Tuesday, April 14, 2015

Age of the flying boat

READY FOR TAKE-OFF The thrill of a take-off from water was one of the high points of clipper travel. Here, a Pan American Airways Sikorsky S-40 is shown taxiing for take-off from Miami, Florida, on its way to Port-au-Prince, Haiti.

The failure of airships left air-passenger transport over the world’s oceans exclusively to flying boats. In the 1930s these glamorous machines enjoyed a brief golden age as the aristocrats of long-distance aeroplane travel. The ascendancy of flying boats made sense in the conditions of the time. Although they were not necessarily capable of alighting safely on the open sea, they were, understandably, considered safer for transoceanic flight than land-planes. They could operate services to far-flung exotic locations without the need to build and maintain a chain of airfields. And their boat-like hulls lent themselves to more spacious and luxurious accommodation than contemporary land-based airliners. This allowed the flying boats to come closer in style to the luxury ocean liners with which they competed on most routes. It was no accident that flying-boat crews dressed in nautical fashion, or that those of the most famous fleet, operated by Pan American, were dubbed “clippers” after the fastest ships of the age of sail.

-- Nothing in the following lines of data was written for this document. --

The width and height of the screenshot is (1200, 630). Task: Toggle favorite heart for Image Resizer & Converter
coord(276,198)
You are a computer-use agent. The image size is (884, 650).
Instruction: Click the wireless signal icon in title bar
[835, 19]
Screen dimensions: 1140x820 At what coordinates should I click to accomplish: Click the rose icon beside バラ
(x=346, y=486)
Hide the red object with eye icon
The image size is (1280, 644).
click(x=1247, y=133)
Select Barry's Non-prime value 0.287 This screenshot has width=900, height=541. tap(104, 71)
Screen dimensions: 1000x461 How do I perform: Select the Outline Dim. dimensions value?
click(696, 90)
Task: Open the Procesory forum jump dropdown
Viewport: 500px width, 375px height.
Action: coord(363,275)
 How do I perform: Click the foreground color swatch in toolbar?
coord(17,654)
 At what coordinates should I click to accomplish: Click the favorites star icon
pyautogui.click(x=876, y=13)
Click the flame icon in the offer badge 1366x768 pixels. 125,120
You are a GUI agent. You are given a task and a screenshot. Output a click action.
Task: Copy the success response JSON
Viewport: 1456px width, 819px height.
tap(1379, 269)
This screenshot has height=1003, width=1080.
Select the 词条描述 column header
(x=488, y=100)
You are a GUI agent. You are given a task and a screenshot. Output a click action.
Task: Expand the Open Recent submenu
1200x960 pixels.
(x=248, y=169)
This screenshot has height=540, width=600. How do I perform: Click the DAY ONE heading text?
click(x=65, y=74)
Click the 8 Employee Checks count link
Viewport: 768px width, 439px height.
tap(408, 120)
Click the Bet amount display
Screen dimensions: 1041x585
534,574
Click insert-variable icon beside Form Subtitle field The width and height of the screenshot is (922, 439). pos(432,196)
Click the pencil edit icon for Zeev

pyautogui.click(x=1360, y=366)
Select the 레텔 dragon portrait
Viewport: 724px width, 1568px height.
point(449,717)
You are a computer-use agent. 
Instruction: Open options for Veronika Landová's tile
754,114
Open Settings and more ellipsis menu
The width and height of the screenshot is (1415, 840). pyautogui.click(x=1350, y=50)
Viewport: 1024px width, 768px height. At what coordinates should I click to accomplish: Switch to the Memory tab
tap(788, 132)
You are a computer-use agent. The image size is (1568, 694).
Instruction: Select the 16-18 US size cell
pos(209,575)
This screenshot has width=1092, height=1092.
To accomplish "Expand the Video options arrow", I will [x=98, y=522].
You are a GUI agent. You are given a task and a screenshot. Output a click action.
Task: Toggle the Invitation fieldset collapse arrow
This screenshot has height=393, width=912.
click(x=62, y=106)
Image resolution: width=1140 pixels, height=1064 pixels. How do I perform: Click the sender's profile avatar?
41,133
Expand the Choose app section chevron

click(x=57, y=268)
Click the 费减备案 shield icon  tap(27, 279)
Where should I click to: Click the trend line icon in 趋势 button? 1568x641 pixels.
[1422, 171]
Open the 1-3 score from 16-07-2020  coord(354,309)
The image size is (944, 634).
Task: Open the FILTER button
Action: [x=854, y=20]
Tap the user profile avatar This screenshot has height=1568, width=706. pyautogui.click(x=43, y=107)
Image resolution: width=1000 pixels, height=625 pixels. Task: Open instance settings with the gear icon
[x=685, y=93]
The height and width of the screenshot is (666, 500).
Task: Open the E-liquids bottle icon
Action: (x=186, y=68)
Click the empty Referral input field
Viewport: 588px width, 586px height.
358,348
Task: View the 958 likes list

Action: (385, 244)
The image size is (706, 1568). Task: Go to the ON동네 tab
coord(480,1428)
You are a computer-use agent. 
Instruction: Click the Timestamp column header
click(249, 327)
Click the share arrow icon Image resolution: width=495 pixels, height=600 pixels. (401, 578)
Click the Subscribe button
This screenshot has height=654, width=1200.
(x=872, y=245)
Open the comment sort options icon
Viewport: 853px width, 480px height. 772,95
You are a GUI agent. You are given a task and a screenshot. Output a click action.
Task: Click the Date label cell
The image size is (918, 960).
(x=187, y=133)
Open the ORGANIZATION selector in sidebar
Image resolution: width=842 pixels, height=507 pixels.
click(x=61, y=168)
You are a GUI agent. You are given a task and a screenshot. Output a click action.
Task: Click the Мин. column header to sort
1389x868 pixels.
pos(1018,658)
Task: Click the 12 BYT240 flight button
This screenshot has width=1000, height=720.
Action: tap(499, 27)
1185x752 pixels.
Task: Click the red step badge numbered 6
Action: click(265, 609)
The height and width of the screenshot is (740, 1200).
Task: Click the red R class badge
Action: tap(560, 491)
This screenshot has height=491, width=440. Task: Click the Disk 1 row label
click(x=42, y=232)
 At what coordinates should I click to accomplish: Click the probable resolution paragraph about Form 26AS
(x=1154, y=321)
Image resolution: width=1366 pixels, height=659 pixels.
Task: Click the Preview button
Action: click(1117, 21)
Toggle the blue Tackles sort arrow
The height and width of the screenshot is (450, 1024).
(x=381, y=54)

As in other areas of aviation, the United States lagged behind the Europeans in the development of commercial flying-boat services in the early 1920s, even on what the Monroe Doctrine had defined as its home turf – Central and South America. In August to September 1925, two German Dornier Wal flying boats carried out a demonstration flight from Colombia across the Caribbean to Miami, Florida, and offered to set up an airmail service linking the US with the Caribbean islands, and coastal states with South America. Stung in its national pride, the United States refused to play ball, but the incident highlighted the need for America to develop an overseas airmail system. The result was the Kelly Foreign Air Mail Act of 1928. As with US domestic commercial aviation, government-awarded airmail contracts were the springboard for the development of US international passenger services.